No se trata de negar daños reales como el acoso, los discursos de odio o la difamación, ni de romantizar el libertinaje. Se trata de advertir que el remedio se está volviendo peor que la enfermedad. Cuando Meta decide relajar su verificación en nombre de la libertad, asume el riesgo del caos informativo. Cuando los gobiernos responden a ese caos con leyes o sentencias que castigan opiniones o bloquean plataformas, incuban algo peor: un ecosistema donde el poder decide qué se puede decir y cuándo.

México no necesita más comisiones ni agencias para “ordenar” internet. Necesita reglas claras contra el abuso institucional, límites precisos a las sanciones y un estándar alto para proteger la crítica, incluso la dura, la incómoda, la que cae mal. Porque sin crítica no hay democracia.
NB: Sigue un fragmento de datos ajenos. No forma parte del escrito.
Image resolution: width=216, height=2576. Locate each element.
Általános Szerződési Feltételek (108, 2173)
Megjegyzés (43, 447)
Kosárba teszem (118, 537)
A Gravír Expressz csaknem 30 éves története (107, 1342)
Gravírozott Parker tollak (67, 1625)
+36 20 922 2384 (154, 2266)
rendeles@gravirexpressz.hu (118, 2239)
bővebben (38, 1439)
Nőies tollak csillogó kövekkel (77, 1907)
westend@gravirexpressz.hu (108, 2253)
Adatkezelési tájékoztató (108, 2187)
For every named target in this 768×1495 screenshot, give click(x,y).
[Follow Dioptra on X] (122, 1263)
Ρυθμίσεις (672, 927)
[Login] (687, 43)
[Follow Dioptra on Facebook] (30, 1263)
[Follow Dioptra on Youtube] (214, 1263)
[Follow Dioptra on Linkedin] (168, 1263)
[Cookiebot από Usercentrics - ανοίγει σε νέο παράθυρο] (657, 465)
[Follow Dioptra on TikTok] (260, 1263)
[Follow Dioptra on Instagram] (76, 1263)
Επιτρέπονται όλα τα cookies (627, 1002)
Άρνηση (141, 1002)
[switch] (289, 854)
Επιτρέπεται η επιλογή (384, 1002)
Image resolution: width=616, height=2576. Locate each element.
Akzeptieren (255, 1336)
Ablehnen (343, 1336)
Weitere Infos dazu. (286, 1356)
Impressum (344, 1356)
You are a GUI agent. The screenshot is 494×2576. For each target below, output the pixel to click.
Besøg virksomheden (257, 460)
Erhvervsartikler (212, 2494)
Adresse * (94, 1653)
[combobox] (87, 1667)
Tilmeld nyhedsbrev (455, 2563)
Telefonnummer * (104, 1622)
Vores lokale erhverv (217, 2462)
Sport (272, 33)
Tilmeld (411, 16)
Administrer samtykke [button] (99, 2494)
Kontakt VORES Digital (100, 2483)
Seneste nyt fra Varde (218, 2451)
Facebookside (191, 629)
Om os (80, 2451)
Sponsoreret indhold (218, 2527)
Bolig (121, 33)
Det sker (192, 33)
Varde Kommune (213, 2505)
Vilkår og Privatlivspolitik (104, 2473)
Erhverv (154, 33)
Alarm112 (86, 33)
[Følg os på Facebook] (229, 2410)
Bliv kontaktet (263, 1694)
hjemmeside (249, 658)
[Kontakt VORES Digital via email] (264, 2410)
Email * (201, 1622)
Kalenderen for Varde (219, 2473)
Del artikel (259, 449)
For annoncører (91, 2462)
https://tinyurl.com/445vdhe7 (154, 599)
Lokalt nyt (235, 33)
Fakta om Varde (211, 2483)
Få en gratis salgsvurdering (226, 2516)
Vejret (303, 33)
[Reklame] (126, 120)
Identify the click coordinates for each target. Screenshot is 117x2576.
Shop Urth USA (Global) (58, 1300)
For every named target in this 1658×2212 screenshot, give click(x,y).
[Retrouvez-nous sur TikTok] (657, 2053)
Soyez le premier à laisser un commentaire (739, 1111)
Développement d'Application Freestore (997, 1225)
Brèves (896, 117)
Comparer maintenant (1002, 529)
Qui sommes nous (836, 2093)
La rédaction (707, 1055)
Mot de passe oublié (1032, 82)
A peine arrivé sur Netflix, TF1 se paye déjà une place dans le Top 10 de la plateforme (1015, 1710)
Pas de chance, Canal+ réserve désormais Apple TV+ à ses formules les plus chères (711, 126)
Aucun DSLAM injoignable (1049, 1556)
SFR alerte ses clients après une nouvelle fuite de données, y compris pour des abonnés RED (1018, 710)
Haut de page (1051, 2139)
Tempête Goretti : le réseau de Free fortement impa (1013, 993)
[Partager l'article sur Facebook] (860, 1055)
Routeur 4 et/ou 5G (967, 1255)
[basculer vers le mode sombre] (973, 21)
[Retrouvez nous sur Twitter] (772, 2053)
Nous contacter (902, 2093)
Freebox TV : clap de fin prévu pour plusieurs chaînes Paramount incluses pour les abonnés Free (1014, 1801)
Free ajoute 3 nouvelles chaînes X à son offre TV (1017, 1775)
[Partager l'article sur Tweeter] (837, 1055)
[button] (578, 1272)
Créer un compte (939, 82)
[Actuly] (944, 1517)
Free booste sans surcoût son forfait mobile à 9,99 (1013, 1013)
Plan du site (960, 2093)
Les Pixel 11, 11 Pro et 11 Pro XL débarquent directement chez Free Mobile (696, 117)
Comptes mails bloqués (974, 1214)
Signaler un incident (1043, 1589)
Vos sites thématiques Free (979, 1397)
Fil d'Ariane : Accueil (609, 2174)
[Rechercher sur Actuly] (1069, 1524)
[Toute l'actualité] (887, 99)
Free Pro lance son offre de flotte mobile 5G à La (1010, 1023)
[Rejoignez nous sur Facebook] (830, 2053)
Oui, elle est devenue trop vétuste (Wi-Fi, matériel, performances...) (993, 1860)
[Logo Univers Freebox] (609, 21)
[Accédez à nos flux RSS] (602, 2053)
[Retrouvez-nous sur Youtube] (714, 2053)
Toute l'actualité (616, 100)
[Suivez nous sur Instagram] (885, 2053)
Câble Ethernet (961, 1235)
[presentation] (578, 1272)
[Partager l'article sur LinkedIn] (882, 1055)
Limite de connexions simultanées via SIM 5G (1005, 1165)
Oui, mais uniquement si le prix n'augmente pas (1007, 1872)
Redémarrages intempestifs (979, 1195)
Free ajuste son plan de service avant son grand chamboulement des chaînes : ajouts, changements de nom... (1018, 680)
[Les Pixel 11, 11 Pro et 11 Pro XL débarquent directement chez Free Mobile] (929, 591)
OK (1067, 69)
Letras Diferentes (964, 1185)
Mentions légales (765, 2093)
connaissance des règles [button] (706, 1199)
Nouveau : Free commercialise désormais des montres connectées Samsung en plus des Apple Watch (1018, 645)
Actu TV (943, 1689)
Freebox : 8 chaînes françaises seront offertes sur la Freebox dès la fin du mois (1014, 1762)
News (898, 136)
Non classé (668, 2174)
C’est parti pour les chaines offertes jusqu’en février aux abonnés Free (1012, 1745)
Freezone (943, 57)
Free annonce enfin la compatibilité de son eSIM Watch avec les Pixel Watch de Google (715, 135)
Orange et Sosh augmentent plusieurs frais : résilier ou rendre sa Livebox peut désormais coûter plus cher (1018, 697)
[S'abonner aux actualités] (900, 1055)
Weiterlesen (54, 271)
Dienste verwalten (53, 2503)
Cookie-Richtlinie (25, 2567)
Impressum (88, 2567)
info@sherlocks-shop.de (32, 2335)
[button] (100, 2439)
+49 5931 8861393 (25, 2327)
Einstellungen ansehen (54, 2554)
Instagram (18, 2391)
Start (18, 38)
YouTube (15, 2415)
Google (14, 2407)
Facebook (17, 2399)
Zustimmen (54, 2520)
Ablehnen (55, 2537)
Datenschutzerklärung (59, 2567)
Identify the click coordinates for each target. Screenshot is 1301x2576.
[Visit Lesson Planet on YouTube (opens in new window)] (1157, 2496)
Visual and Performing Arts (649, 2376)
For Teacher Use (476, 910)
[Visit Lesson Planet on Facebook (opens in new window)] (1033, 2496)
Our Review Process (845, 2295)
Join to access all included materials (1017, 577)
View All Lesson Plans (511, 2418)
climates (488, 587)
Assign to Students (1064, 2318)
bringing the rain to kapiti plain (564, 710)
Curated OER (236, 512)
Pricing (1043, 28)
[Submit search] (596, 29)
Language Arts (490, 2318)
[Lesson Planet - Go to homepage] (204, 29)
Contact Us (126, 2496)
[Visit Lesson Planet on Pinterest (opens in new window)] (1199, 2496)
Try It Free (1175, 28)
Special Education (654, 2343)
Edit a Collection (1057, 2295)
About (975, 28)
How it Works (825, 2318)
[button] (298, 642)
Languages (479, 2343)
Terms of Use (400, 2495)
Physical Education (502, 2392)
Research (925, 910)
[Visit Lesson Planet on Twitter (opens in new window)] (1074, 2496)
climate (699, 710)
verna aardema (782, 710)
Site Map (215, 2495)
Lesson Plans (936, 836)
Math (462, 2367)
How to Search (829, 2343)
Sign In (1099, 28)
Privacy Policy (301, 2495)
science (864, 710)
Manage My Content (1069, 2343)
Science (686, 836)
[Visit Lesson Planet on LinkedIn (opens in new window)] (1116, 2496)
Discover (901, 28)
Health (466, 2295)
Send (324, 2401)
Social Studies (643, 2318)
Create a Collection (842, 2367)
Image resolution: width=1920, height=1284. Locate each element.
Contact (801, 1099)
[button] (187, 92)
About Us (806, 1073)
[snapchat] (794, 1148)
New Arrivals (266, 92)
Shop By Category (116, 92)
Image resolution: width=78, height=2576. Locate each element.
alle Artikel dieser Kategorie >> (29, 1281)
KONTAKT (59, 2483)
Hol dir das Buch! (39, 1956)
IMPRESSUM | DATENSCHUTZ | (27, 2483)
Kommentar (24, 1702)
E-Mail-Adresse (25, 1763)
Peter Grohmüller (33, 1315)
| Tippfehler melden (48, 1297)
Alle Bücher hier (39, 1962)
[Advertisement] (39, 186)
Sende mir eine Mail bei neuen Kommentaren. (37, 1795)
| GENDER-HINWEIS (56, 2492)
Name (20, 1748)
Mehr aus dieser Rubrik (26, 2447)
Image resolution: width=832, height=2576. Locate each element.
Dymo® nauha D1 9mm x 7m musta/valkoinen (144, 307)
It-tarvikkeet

Linchar a Ángela Aguilar por disfrazar con filantropía una limosna de un dólar no nos convierte en mejores ciudadanos. Convertir un tuit en caso judicial no hace más civilizada la política, la degrada. Castigar insultos con cárcel no hace más seguro al país, solo más cobarde. Todo junto nos hace más frágiles.

La democracia no se mide por la popularidad del orador, sino por la resiliencia del sistema frente a su voz. Hoy la cancelación social dicta sentencias inmediatas y la censura institucional les da sello oficial. Entre ambas fuerzas, el centro se deshilacha.